The ten day war between Ajai Meru and Karauli warriors ends in the death fro Anhul, Padmavati and Jaichand. Aryan survives but does not sit on the throne of Ajai Meru, leaving it for his son Prithvi who is brought up under the eagle eye of Master Gauth.
His son Prithvi takes over the throne on an auspicious day but before that proves to his people that he is a Chauhan and a capable ruler even at the age of 12 years. Two others followed him who used the same name and proved that they
were equally better rulers than those that existed in the past.
Can you tell us about your latest book “The Saint of Ajmer”?
Ajmer, an ancient city, stands on the highest plateau of the Aravalli range. Famous as the capital of the Chauhan empire, it became the center of the world for thousands of people who found solace at the shrine of Sufi saint Hazrat Khwaja Moinuddin Chisti. Born in Sajistan, he became the follower of Chistiya sect and found place among the chosen five Khwajas, known well in the world.He laid the foundations of the Chishtiya order in Ajmer, which soon spread across India. His firm faith in Wahdat al-wujud (the Unity of Being) provided the ideological support to his mystic mission their aim is to live for God alone. The early Chistis did not ask for formal conversion to Islam to being a prerequisite of a follower. He interpreted religion in terms of human service and always told his disciples to reach the highest level of devotion was by – “to redress the misery of those in distress- to fulfill the needs of the helpless and to feed the hungry.” This book is an effort to give an insight into this great saint’s life and his teachings.
How did you came up with the idea of writing Fiction genre books?
I began by writing non fiction but my friends encouraged me by saying I should give fiction a chance so I did – by writing fiction.
All the three books mentioned above were launched consecutively in last 3 months.
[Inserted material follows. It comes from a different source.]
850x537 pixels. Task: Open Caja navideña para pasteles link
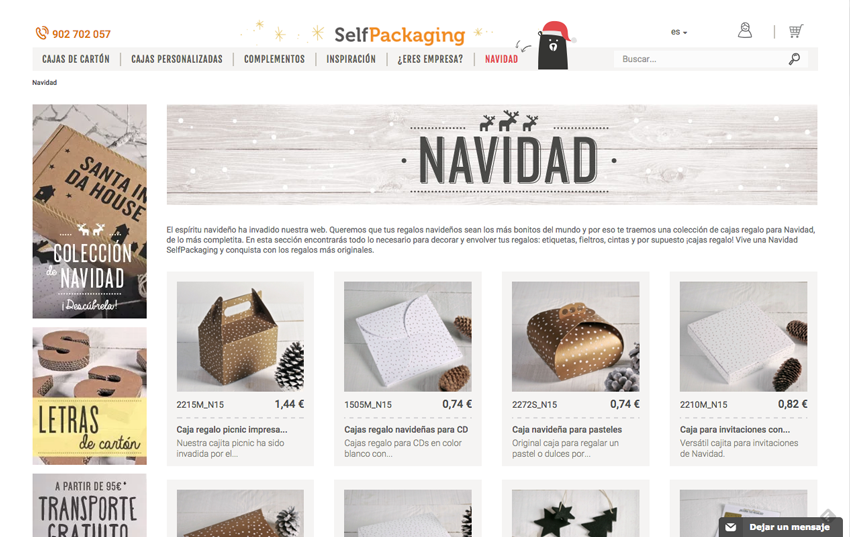pyautogui.click(x=567, y=429)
So in such short time, how did you managed to complete the books? Or did you completed it long time back?
I started writing these books a long time ago, They just got completed and I found publishers for all three simultaneously and they got published one after the other.
Who are your favourite authors?
Alsitair Maclean, Louis L’amour, Clive Cussler, Robin Cook, Agatha Christie, Sir Arthur Conan Doyle, Chand Bardai to name just a few.
How much time do you dedicate for writing on a daily basis?
I usually give day time for my freelance work and 2/3 hours at night for my books.
What words of wisdom would you like to give to aspiring writers?
I read something long time ago when I was looking for a publisher for my first book – An artist is like a cactus, it continues to grow with or without patronage. And these words always help me look inwards for help, when I feel down.